>> start
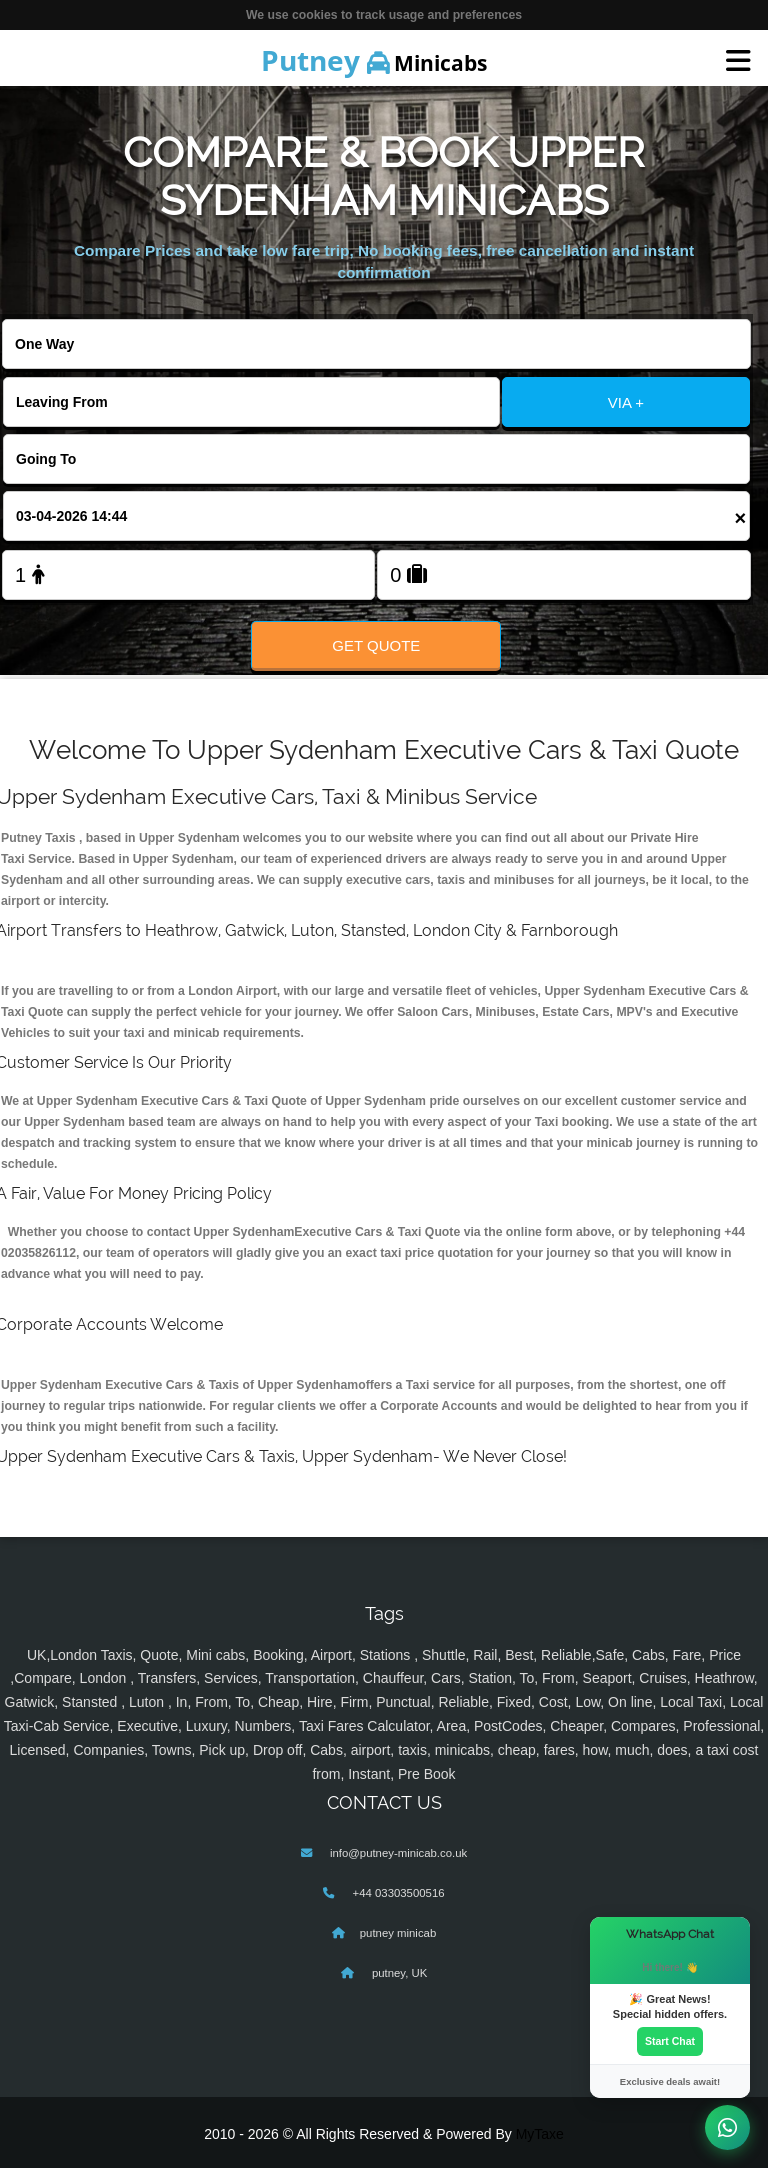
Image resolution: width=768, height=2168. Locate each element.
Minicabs (374, 60)
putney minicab (398, 1933)
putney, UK (398, 1973)
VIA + (626, 402)
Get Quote (376, 645)
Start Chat (670, 2041)
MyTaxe (540, 2134)
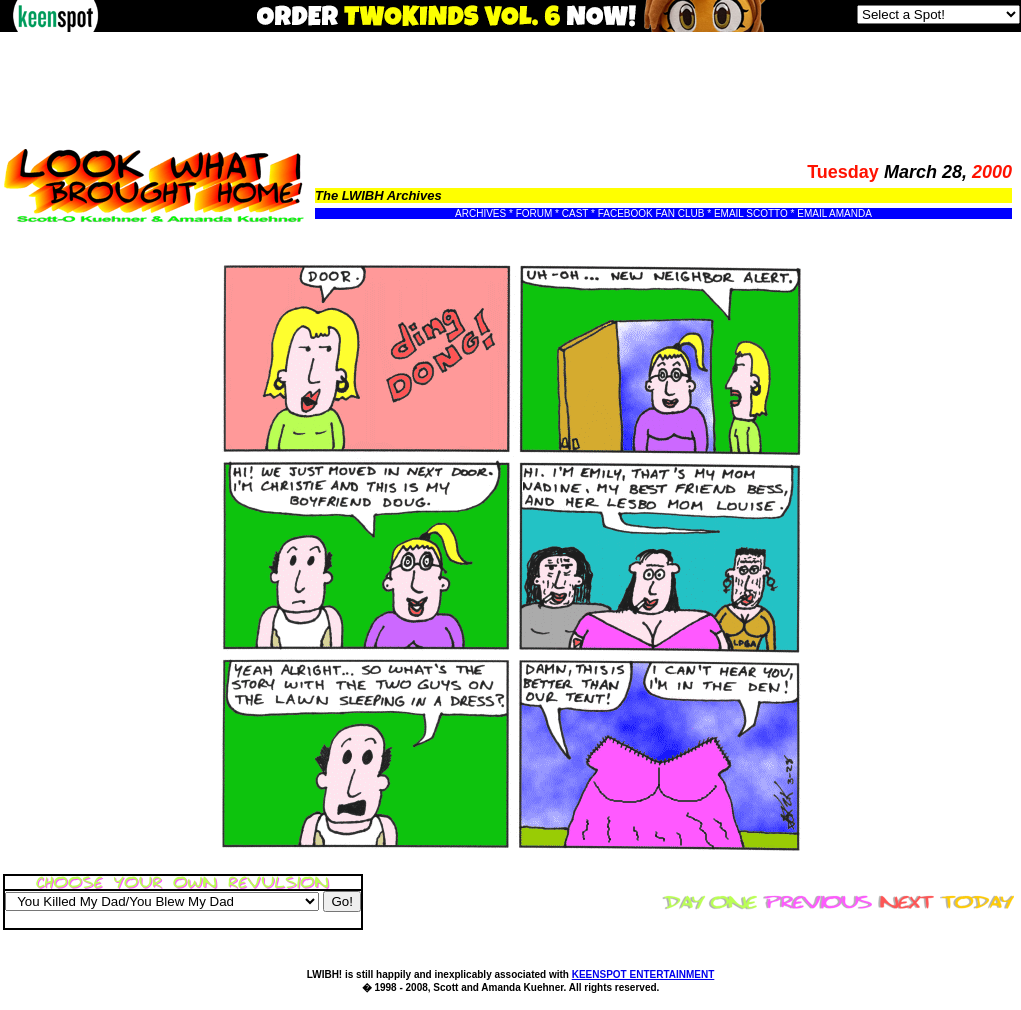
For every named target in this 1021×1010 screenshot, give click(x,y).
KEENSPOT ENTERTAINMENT (643, 974)
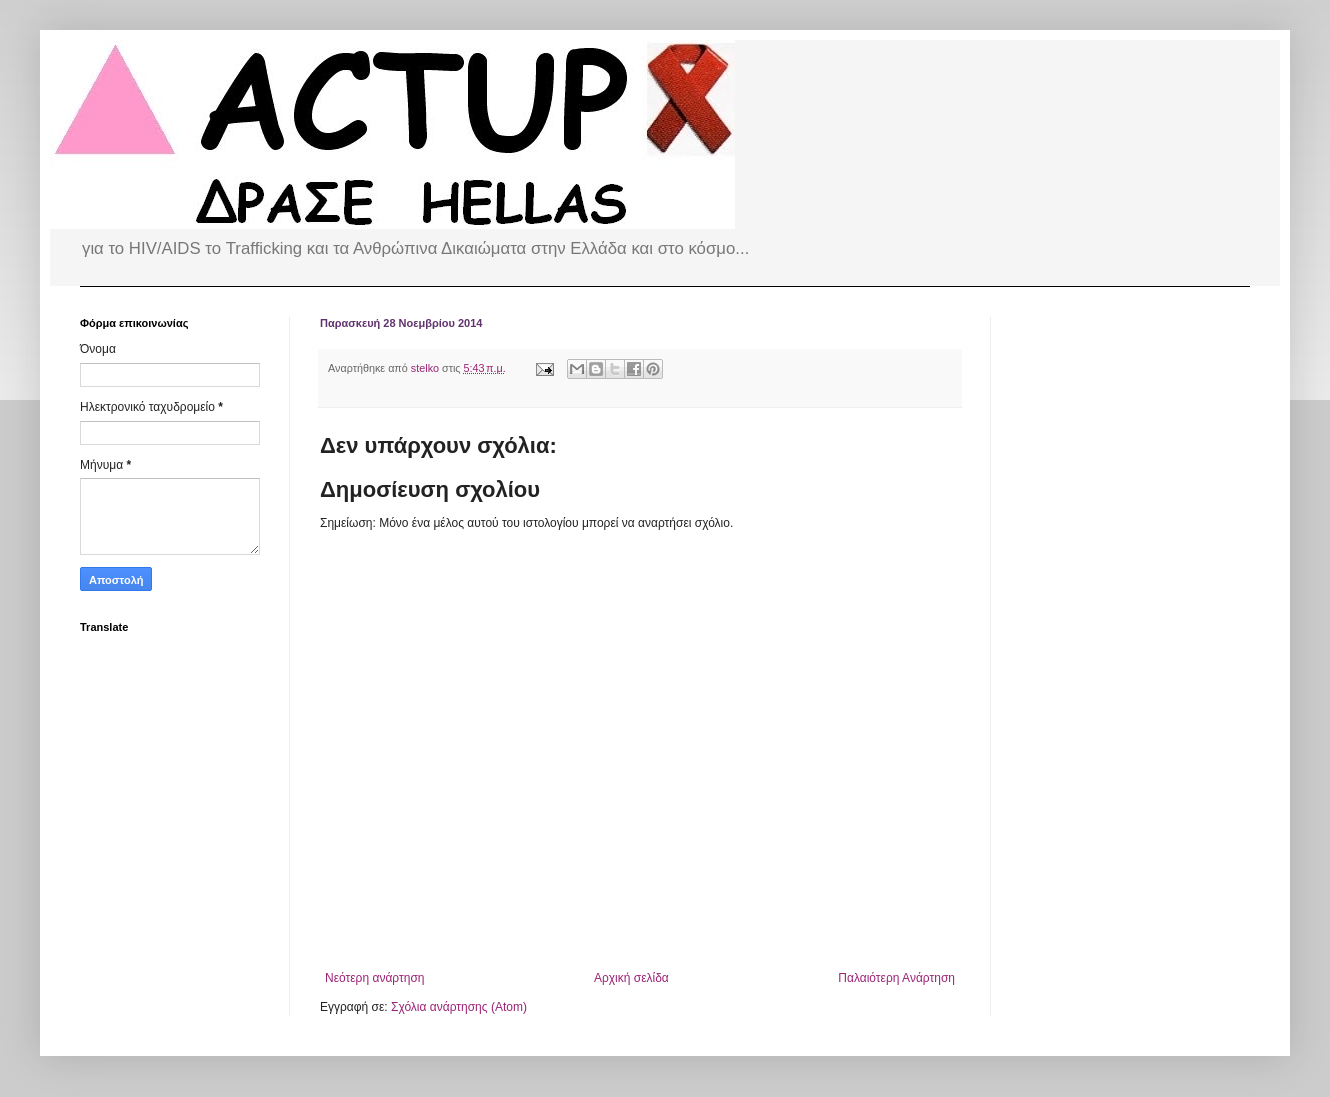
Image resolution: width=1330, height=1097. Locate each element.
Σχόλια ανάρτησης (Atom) (459, 1007)
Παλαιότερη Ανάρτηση (896, 978)
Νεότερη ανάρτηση (374, 978)
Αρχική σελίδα (631, 978)
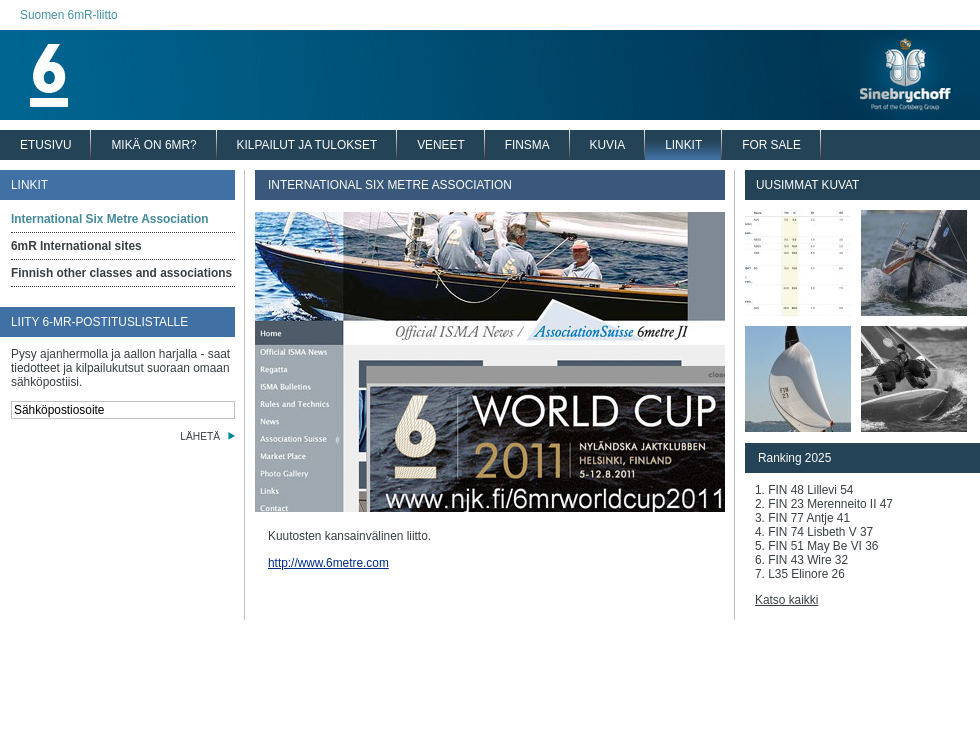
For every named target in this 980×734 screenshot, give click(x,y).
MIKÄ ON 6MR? (153, 145)
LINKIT (683, 145)
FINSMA (527, 145)
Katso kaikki (786, 600)
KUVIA (608, 145)
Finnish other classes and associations (121, 273)
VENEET (441, 145)
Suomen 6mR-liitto (69, 15)
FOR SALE (771, 145)
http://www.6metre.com (328, 563)
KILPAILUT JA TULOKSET (307, 145)
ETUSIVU (45, 145)
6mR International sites (76, 246)
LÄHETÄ (200, 436)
>> end
Print all of the records above exactly as they appear, leaving out the pictures.

CORRECT OUTPUT:
Image resolution: width=768, height=2168. Locate each element.
Minicabs (374, 60)
putney minicab (398, 1933)
putney, UK (398, 1973)
VIA + (626, 402)
Get Quote (376, 645)
Start Chat (670, 2041)
MyTaxe (540, 2134)
For every named target in this 1021×1010 screenshot, give click(x,y).
KEENSPOT ENTERTAINMENT (643, 974)
Image resolution: width=1330, height=1097. Locate each element.
Σχόλια ανάρτησης (Atom) (459, 1007)
Παλαιότερη Ανάρτηση (896, 978)
Νεότερη ανάρτηση (374, 978)
Αρχική σελίδα (631, 978)
For every named target in this 980×734 screenshot, give click(x,y).
MIKÄ ON 6MR? (153, 145)
LINKIT (683, 145)
FINSMA (527, 145)
Katso kaikki (786, 600)
KUVIA (608, 145)
Finnish other classes and associations (121, 273)
VENEET (441, 145)
Suomen 6mR-liitto (69, 15)
FOR SALE (771, 145)
http://www.6metre.com (328, 563)
KILPAILUT JA TULOKSET (307, 145)
ETUSIVU (45, 145)
6mR International sites (76, 246)
LÄHETÄ (200, 436)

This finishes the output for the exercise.